Nella sessione di questa mattina Al Sultan Al Temeithi ha ricordato come nella coscienza islamica predominino due principi, quello della conoscenza e quello della giusta e pia cooperazione, che costituiscono la base per l’ accoglienza da parte musulmana dell’esortazione alla fraternità globale di Papa Francesco. Il cardinale Tagle nel suo intervento ha voluto anch’egli rilevare la continuità e consequenzialità dell’enciclica con i principali documenti conciliari, in particolare con Gaudium et spes e Lumen gentium. Questo, in particolare, per evidenziare la connessione tra Fratelli tutti e la vocazione missionaria della Chiesa. «Fratelli tutti non è un accidente nel percorso magisteriale, tanto della dottrina sociale che ecclesiologico», perché a raggiungere tutti non è la sola volontà umana ma lo Spirito di Dio. «Missionarietà perché — ha continuato il cardinale — la ricerca della fratellanza non è la ricerca di un’unità tra di noi, ma verso il mondo.

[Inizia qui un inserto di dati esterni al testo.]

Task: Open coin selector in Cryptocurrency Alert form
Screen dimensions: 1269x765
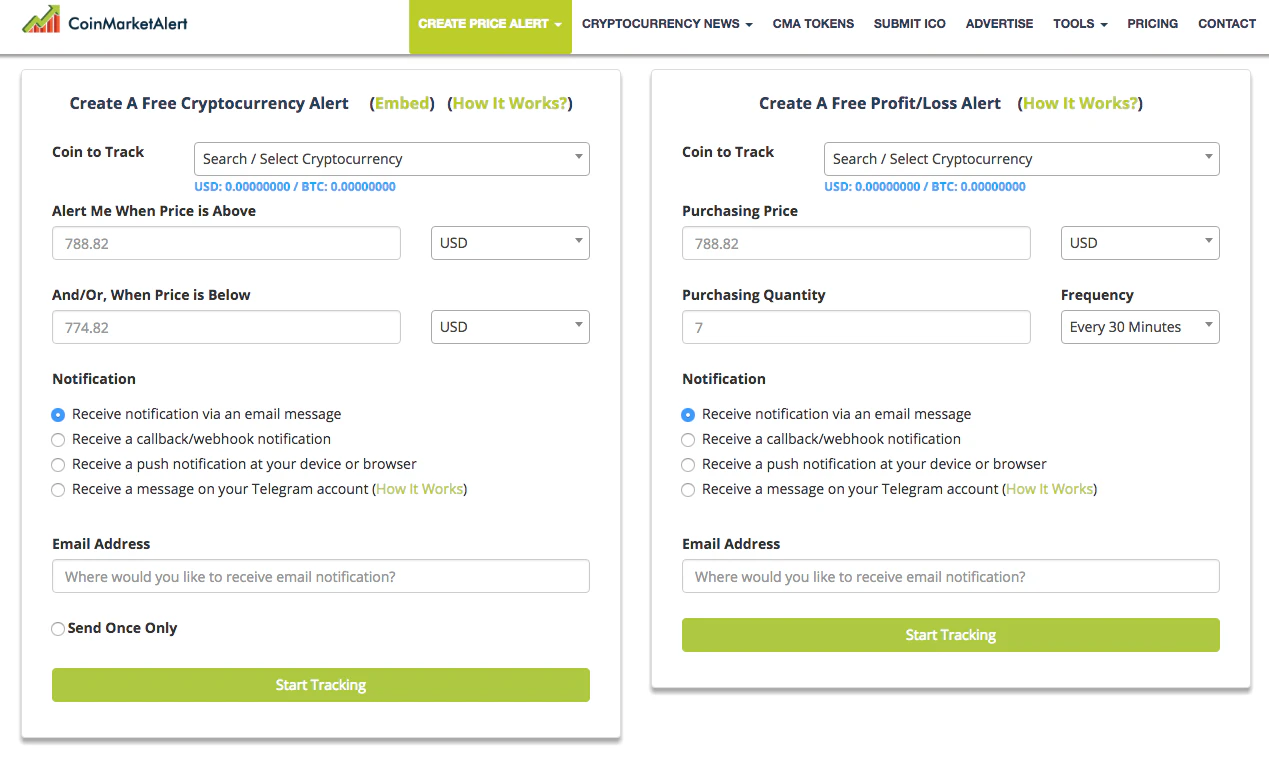Action: click(x=391, y=159)
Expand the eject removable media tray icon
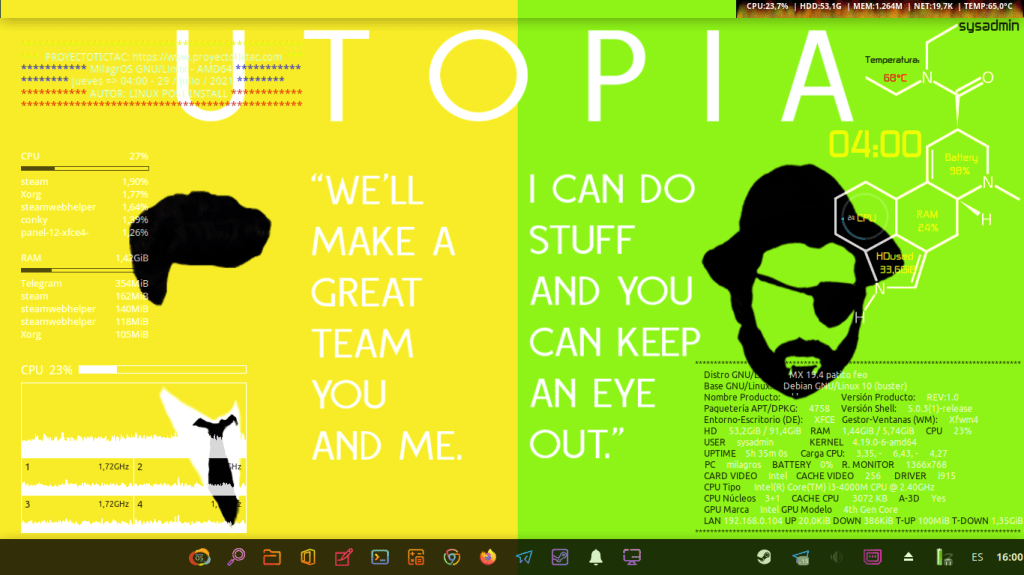Viewport: 1024px width, 575px height. [x=908, y=557]
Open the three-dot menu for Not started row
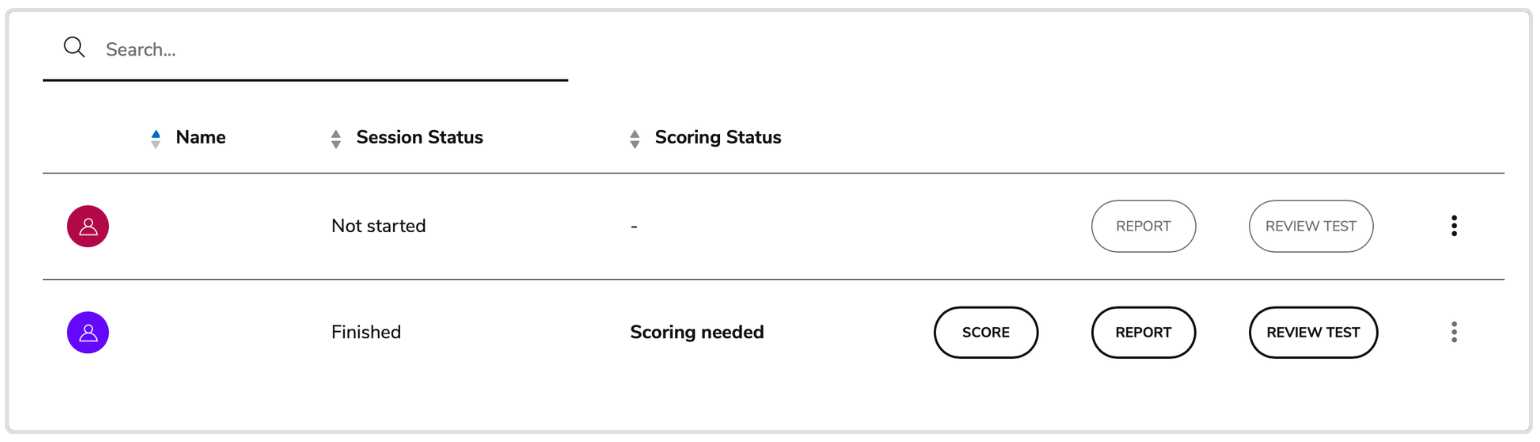The width and height of the screenshot is (1540, 442). (1453, 226)
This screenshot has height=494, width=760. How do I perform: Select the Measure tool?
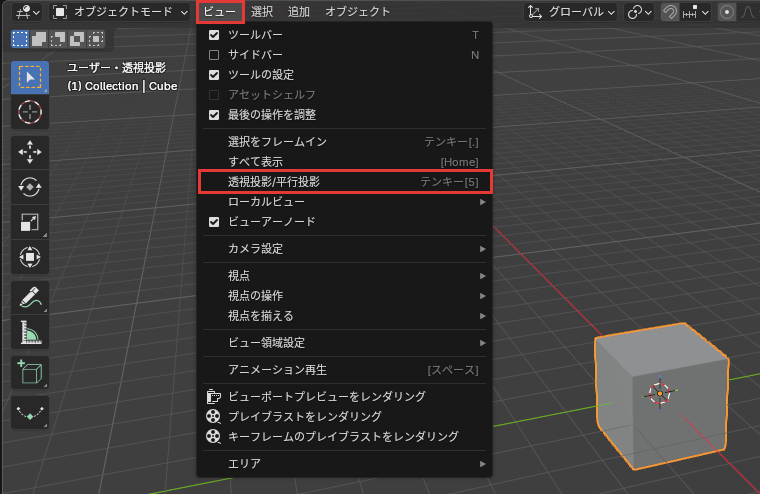coord(30,332)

Comunione e comunicazione viaggiano insieme». C’è una relazione viva tra fraternità e sinodalità «perché sinodalità non è guardarsi dentro ma guardare all’intera umanità, perché noi ci definiamo nella relazione con l’altro, quando guardi agli altri guardi te stesso». Creare una cultura dell’incontro significa dunque incontrare la realtà: «Non può esserci autentica fratellanza — ha concluso — senza una vera conversione nel senso della giustizia. Una giustizia sociale che latita nei nostri giorni. E la conversione, sulle orme di san Francesco, come la fratellanza deve essere integrale: con Dio, con noi stessi, con gli altri e con la natura».

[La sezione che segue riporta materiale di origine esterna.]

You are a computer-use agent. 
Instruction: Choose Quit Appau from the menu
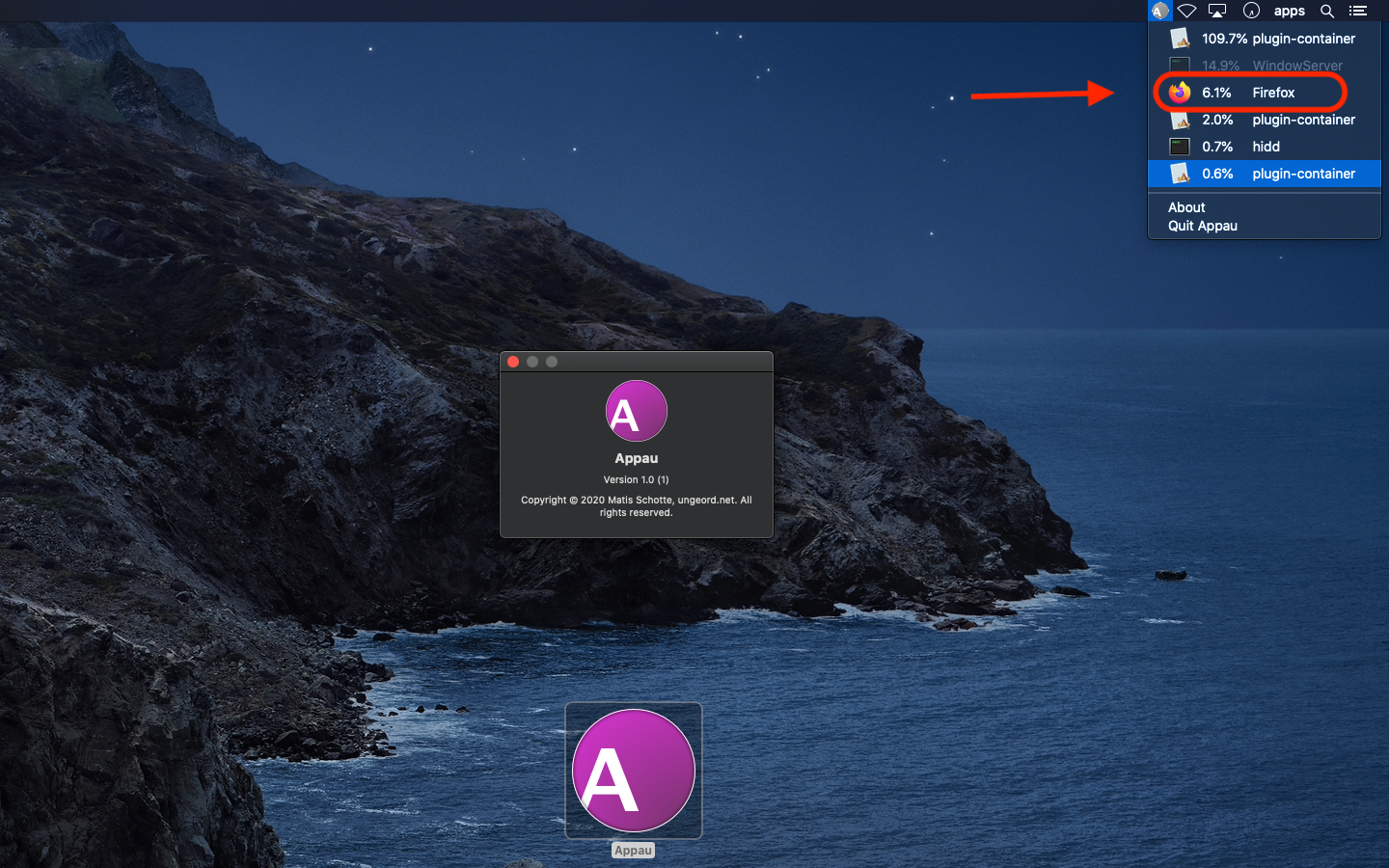click(1202, 226)
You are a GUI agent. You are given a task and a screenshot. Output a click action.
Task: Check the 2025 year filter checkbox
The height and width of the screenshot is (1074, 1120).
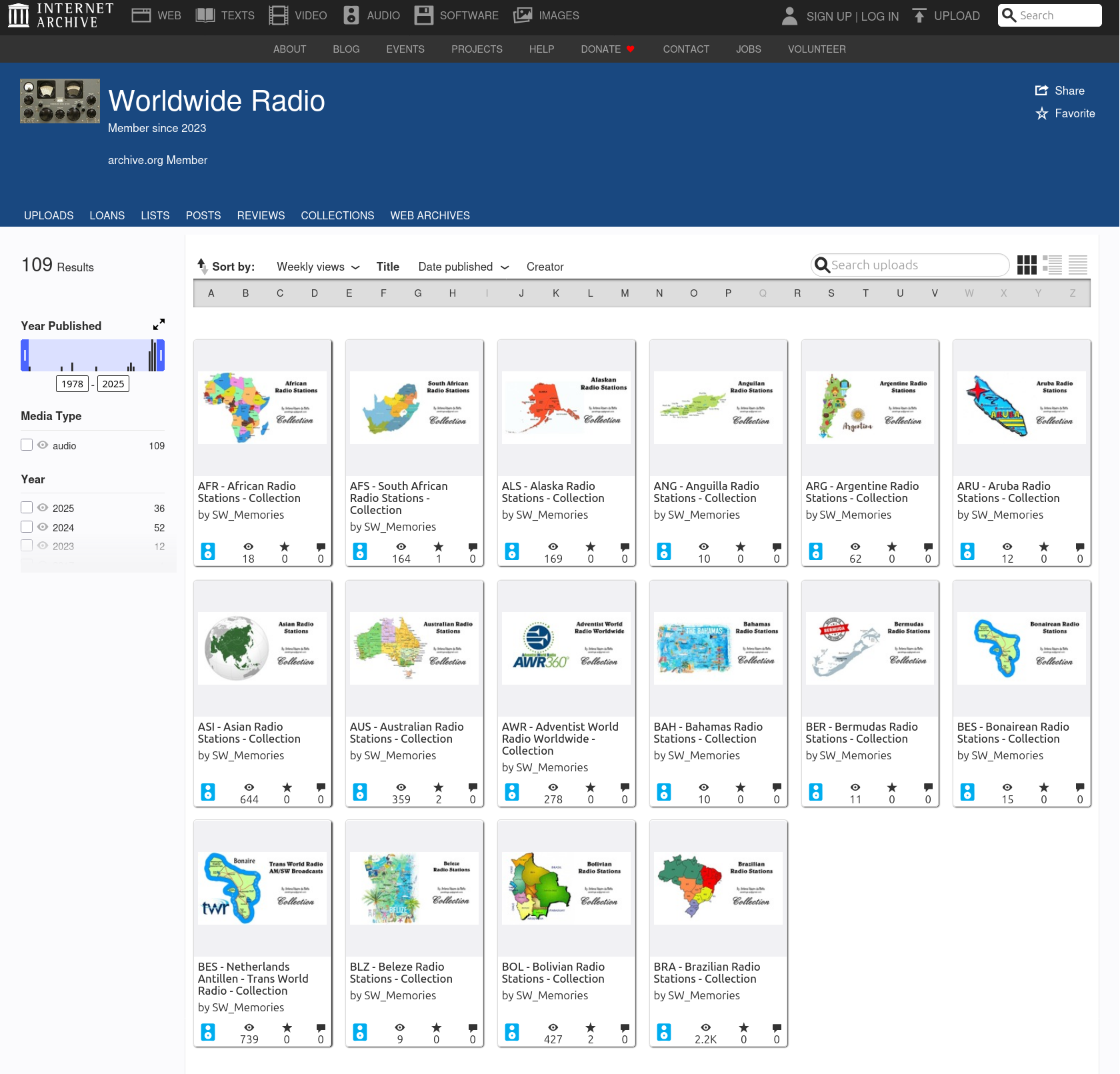coord(27,507)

Al termine dell’incontro padre Spadaro ha sottolineato: «È interessante come Fratelli tutti, in incontri come questo testimonia, venga metabolizzata e declinata nei suoi molteplici effetti culturali, sociali e politici, che investono l’intero mondo. È un tornare alle origini, cioè a un vangelo che fermenta il mondo, indifferentemente dalle culture di provenienza e dai credi religiosi. Penso che ci sia molto da riflettere sul fatto che il ripensamento, oggi, delle basi del vivere civile, nella pace e nella fratellanza, venga da un leader spirituale e non politico. E che susciti, in così diversi ambienti culturali, un così vivo interesse, partecipazione e affezione».